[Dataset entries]
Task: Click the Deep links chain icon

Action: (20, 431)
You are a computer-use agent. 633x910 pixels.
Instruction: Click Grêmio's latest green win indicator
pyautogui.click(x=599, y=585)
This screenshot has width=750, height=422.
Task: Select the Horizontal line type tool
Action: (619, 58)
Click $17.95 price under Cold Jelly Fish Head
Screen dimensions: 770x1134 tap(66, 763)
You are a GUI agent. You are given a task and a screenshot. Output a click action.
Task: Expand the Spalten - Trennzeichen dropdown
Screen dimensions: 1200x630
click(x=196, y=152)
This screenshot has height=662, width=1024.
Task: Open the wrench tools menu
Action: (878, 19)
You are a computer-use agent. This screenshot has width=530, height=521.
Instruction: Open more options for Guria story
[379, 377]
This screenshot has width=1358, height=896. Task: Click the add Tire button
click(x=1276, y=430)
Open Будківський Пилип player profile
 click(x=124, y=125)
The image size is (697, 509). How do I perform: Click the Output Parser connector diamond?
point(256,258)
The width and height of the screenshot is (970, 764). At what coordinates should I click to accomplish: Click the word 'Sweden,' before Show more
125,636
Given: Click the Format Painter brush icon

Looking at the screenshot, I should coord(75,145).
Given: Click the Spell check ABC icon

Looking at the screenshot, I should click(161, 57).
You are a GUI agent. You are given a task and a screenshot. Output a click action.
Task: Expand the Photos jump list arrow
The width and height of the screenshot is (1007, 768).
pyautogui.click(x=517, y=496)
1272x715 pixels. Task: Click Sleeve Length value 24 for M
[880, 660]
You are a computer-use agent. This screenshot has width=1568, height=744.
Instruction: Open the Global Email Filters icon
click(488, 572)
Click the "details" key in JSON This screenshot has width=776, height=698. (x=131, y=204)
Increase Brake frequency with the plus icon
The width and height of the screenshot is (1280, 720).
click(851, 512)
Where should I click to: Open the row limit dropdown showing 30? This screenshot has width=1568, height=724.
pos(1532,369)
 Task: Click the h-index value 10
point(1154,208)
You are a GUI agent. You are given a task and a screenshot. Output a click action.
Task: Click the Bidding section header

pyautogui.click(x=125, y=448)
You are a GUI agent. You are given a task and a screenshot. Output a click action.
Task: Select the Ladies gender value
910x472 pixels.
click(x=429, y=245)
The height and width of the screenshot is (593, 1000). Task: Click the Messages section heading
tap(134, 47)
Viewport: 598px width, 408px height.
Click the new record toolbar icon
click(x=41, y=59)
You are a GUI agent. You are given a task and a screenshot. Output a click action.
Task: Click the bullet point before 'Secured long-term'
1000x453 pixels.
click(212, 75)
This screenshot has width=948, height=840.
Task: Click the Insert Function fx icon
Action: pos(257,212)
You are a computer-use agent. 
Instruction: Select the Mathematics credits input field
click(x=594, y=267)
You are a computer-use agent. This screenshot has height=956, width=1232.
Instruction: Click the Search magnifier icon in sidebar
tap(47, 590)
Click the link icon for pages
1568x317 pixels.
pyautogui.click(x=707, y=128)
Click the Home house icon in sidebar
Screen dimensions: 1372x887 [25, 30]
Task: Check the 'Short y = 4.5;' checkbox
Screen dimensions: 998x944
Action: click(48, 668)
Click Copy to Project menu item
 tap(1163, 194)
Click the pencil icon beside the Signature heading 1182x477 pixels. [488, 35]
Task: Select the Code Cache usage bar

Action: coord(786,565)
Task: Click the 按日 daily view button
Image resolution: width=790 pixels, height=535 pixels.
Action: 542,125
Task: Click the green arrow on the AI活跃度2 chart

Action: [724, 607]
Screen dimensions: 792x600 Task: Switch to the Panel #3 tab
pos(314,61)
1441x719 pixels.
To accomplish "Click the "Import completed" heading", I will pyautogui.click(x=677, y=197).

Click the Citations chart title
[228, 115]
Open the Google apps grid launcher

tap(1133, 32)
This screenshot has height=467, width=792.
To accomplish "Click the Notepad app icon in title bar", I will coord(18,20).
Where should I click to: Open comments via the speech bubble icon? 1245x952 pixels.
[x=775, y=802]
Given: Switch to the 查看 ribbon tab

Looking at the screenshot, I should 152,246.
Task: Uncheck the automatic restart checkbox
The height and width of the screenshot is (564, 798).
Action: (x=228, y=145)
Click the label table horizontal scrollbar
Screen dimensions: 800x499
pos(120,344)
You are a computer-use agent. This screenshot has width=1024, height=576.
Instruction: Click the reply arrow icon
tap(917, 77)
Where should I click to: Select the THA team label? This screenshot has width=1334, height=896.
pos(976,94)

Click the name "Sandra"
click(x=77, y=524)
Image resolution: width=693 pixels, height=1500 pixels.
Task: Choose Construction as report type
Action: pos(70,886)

Work to be completed → Copy every entry exactly.

Response area →
Task: Click the Deep links chain icon

Action: (20, 431)
You are a computer-use agent. 633x910 pixels.
Instruction: Click Grêmio's latest green win indicator
pyautogui.click(x=599, y=585)
This screenshot has width=750, height=422.
Task: Select the Horizontal line type tool
Action: (619, 58)
Click $17.95 price under Cold Jelly Fish Head
Screen dimensions: 770x1134 tap(66, 763)
You are a GUI agent. You are given a task and a screenshot. Output a click action.
Task: Expand the Spalten - Trennzeichen dropdown
Screen dimensions: 1200x630
click(x=196, y=152)
This screenshot has height=662, width=1024.
Task: Open the wrench tools menu
Action: (878, 19)
You are a computer-use agent. This screenshot has width=530, height=521.
Instruction: Open more options for Guria story
[379, 377]
This screenshot has width=1358, height=896. Task: Click the add Tire button
click(x=1276, y=430)
Open Будківський Пилип player profile
 click(x=124, y=125)
The image size is (697, 509). How do I perform: Click the Output Parser connector diamond?
point(256,258)
The width and height of the screenshot is (970, 764). At what coordinates should I click to accomplish: Click the word 'Sweden,' before Show more
125,636
Given: Click the Format Painter brush icon

Looking at the screenshot, I should coord(75,145).
Given: Click the Spell check ABC icon

Looking at the screenshot, I should click(161, 57).
You are a GUI agent. You are given a task and a screenshot. Output a click action.
Task: Expand the Photos jump list arrow
The width and height of the screenshot is (1007, 768).
pyautogui.click(x=517, y=496)
1272x715 pixels. Task: Click Sleeve Length value 24 for M
[880, 660]
You are a computer-use agent. This screenshot has width=1568, height=744.
Instruction: Open the Global Email Filters icon
click(488, 572)
Click the "details" key in JSON This screenshot has width=776, height=698. (x=131, y=204)
Increase Brake frequency with the plus icon
The width and height of the screenshot is (1280, 720).
click(851, 512)
Where should I click to: Open the row limit dropdown showing 30? This screenshot has width=1568, height=724.
pos(1532,369)
 Task: Click the h-index value 10
point(1154,208)
You are a GUI agent. You are given a task and a screenshot. Output a click action.
Task: Click the Bidding section header

pyautogui.click(x=125, y=448)
You are a GUI agent. You are given a task and a screenshot. Output a click action.
Task: Select the Ladies gender value
910x472 pixels.
click(x=429, y=245)
The height and width of the screenshot is (593, 1000). Task: Click the Messages section heading
tap(134, 47)
Viewport: 598px width, 408px height.
Click the new record toolbar icon
click(x=41, y=59)
You are a GUI agent. You are given a task and a screenshot. Output a click action.
Task: Click the bullet point before 'Secured long-term'
1000x453 pixels.
click(212, 75)
This screenshot has width=948, height=840.
Task: Click the Insert Function fx icon
Action: pos(257,212)
You are a computer-use agent. 
Instruction: Select the Mathematics credits input field
click(x=594, y=267)
You are a computer-use agent. This screenshot has height=956, width=1232.
Instruction: Click the Search magnifier icon in sidebar
tap(47, 590)
Click the link icon for pages
1568x317 pixels.
pyautogui.click(x=707, y=128)
Click the Home house icon in sidebar
Screen dimensions: 1372x887 [25, 30]
Task: Check the 'Short y = 4.5;' checkbox
Screen dimensions: 998x944
Action: click(48, 668)
Click Copy to Project menu item
 tap(1163, 194)
Click the pencil icon beside the Signature heading 1182x477 pixels. [488, 35]
Task: Select the Code Cache usage bar

Action: coord(786,565)
Task: Click the 按日 daily view button
Image resolution: width=790 pixels, height=535 pixels.
Action: 542,125
Task: Click the green arrow on the AI活跃度2 chart

Action: [724, 607]
Screen dimensions: 792x600 Task: Switch to the Panel #3 tab
pos(314,61)
1441x719 pixels.
To accomplish "Click the "Import completed" heading", I will pyautogui.click(x=677, y=197).

Click the Citations chart title
[228, 115]
Open the Google apps grid launcher

tap(1133, 32)
This screenshot has height=467, width=792.
To accomplish "Click the Notepad app icon in title bar", I will coord(18,20).
Where should I click to: Open comments via the speech bubble icon? 1245x952 pixels.
[x=775, y=802]
Given: Switch to the 查看 ribbon tab

Looking at the screenshot, I should 152,246.
Task: Uncheck the automatic restart checkbox
The height and width of the screenshot is (564, 798).
Action: (x=228, y=145)
Click the label table horizontal scrollbar
Screen dimensions: 800x499
pos(120,344)
You are a computer-use agent. This screenshot has width=1024, height=576.
Instruction: Click the reply arrow icon
tap(917, 77)
Where should I click to: Select the THA team label? This screenshot has width=1334, height=896.
pos(976,94)

Click the name "Sandra"
click(x=77, y=524)
Image resolution: width=693 pixels, height=1500 pixels.
Task: Choose Construction as report type
Action: pos(70,886)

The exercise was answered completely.